Copy every line of the data below word for word, without changing anything.

++++++++++++++++++++

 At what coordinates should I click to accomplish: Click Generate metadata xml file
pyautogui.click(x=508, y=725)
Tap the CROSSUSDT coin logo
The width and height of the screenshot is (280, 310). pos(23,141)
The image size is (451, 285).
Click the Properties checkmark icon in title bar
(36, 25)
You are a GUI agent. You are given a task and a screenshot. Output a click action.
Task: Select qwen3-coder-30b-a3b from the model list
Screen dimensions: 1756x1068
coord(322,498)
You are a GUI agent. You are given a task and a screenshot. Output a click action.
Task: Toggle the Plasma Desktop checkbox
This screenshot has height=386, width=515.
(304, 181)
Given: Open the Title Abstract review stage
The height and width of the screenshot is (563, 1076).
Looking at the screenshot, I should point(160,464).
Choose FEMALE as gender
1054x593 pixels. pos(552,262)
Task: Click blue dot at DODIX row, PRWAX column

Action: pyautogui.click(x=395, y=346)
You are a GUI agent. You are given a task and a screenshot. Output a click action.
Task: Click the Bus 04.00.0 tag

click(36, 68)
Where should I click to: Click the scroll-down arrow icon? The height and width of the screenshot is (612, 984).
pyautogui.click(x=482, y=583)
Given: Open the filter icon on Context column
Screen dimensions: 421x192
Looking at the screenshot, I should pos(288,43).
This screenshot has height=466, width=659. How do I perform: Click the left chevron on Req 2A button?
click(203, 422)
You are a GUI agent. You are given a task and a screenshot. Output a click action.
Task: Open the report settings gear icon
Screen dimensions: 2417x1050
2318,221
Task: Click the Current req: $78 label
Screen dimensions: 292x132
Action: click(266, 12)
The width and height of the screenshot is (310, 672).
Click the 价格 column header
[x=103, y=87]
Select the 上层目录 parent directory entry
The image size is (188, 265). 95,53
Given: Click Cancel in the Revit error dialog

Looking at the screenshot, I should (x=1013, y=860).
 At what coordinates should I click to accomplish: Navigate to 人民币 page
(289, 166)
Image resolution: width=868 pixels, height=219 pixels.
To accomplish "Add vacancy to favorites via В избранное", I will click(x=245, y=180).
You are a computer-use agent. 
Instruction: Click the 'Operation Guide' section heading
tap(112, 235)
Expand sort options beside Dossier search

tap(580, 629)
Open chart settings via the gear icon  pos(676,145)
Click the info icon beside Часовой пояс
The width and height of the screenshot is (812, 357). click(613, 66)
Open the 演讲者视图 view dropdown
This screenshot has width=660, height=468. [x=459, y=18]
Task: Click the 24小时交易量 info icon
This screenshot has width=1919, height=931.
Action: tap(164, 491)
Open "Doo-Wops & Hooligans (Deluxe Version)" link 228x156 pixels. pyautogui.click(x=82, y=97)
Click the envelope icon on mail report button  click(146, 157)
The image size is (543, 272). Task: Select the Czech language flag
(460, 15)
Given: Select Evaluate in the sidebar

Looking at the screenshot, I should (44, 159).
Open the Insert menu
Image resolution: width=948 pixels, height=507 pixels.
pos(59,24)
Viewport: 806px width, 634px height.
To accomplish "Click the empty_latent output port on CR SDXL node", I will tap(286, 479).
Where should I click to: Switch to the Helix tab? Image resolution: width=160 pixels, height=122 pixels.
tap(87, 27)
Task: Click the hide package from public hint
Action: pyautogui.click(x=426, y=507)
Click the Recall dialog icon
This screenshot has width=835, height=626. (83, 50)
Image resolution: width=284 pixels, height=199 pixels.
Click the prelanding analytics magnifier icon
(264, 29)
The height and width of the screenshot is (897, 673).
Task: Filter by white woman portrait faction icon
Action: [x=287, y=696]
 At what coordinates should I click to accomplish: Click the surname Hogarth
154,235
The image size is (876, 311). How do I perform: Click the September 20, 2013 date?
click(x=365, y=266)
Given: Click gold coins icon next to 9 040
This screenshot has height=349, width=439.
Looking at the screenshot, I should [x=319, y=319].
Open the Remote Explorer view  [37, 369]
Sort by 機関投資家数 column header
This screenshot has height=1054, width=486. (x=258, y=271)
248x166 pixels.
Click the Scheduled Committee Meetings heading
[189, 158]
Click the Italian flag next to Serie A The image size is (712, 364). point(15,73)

++++++++++++++++++++

Exercise result:
 At what coordinates should I click to accomplish: Click Generate metadata xml file
pyautogui.click(x=508, y=725)
Tap the CROSSUSDT coin logo
The width and height of the screenshot is (280, 310). pos(23,141)
The image size is (451, 285).
Click the Properties checkmark icon in title bar
(36, 25)
You are a GUI agent. You are given a task and a screenshot. Output a click action.
Task: Select qwen3-coder-30b-a3b from the model list
Screen dimensions: 1756x1068
coord(322,498)
You are a GUI agent. You are given a task and a screenshot. Output a click action.
Task: Toggle the Plasma Desktop checkbox
This screenshot has height=386, width=515.
(304, 181)
Given: Open the Title Abstract review stage
The height and width of the screenshot is (563, 1076).
Looking at the screenshot, I should point(160,464).
Choose FEMALE as gender
1054x593 pixels. pos(552,262)
Task: Click blue dot at DODIX row, PRWAX column

Action: pyautogui.click(x=395, y=346)
You are a GUI agent. You are given a task and a screenshot. Output a click action.
Task: Click the Bus 04.00.0 tag

click(36, 68)
Where should I click to: Click the scroll-down arrow icon? The height and width of the screenshot is (612, 984).
pyautogui.click(x=482, y=583)
Given: Open the filter icon on Context column
Screen dimensions: 421x192
Looking at the screenshot, I should pos(288,43).
This screenshot has height=466, width=659. How do I perform: Click the left chevron on Req 2A button?
click(203, 422)
You are a GUI agent. You are given a task and a screenshot. Output a click action.
Task: Open the report settings gear icon
Screen dimensions: 2417x1050
2318,221
Task: Click the Current req: $78 label
Screen dimensions: 292x132
Action: click(266, 12)
The width and height of the screenshot is (310, 672).
Click the 价格 column header
[x=103, y=87]
Select the 上层目录 parent directory entry
The image size is (188, 265). 95,53
Given: Click Cancel in the Revit error dialog

Looking at the screenshot, I should (x=1013, y=860).
 At what coordinates should I click to accomplish: Navigate to 人民币 page
(289, 166)
Image resolution: width=868 pixels, height=219 pixels.
To accomplish "Add vacancy to favorites via В избранное", I will click(x=245, y=180).
You are a computer-use agent. 
Instruction: Click the 'Operation Guide' section heading
tap(112, 235)
Expand sort options beside Dossier search

tap(580, 629)
Open chart settings via the gear icon  pos(676,145)
Click the info icon beside Часовой пояс
The width and height of the screenshot is (812, 357). click(613, 66)
Open the 演讲者视图 view dropdown
This screenshot has width=660, height=468. [x=459, y=18]
Task: Click the 24小时交易量 info icon
This screenshot has width=1919, height=931.
Action: tap(164, 491)
Open "Doo-Wops & Hooligans (Deluxe Version)" link 228x156 pixels. pyautogui.click(x=82, y=97)
Click the envelope icon on mail report button  click(146, 157)
The image size is (543, 272). Task: Select the Czech language flag
(460, 15)
Given: Select Evaluate in the sidebar

Looking at the screenshot, I should (44, 159).
Open the Insert menu
Image resolution: width=948 pixels, height=507 pixels.
pos(59,24)
Viewport: 806px width, 634px height.
To accomplish "Click the empty_latent output port on CR SDXL node", I will tap(286, 479).
Where should I click to: Switch to the Helix tab? Image resolution: width=160 pixels, height=122 pixels.
tap(87, 27)
Task: Click the hide package from public hint
Action: pyautogui.click(x=426, y=507)
Click the Recall dialog icon
This screenshot has width=835, height=626. (83, 50)
Image resolution: width=284 pixels, height=199 pixels.
Click the prelanding analytics magnifier icon
(264, 29)
The height and width of the screenshot is (897, 673).
Task: Filter by white woman portrait faction icon
Action: [x=287, y=696]
 At what coordinates should I click to accomplish: Click the surname Hogarth
154,235
The image size is (876, 311). How do I perform: Click the September 20, 2013 date?
click(x=365, y=266)
Given: Click gold coins icon next to 9 040
This screenshot has height=349, width=439.
Looking at the screenshot, I should [x=319, y=319].
Open the Remote Explorer view  [37, 369]
Sort by 機関投資家数 column header
This screenshot has height=1054, width=486. (x=258, y=271)
248x166 pixels.
Click the Scheduled Committee Meetings heading
[189, 158]
Click the Italian flag next to Serie A The image size is (712, 364). point(15,73)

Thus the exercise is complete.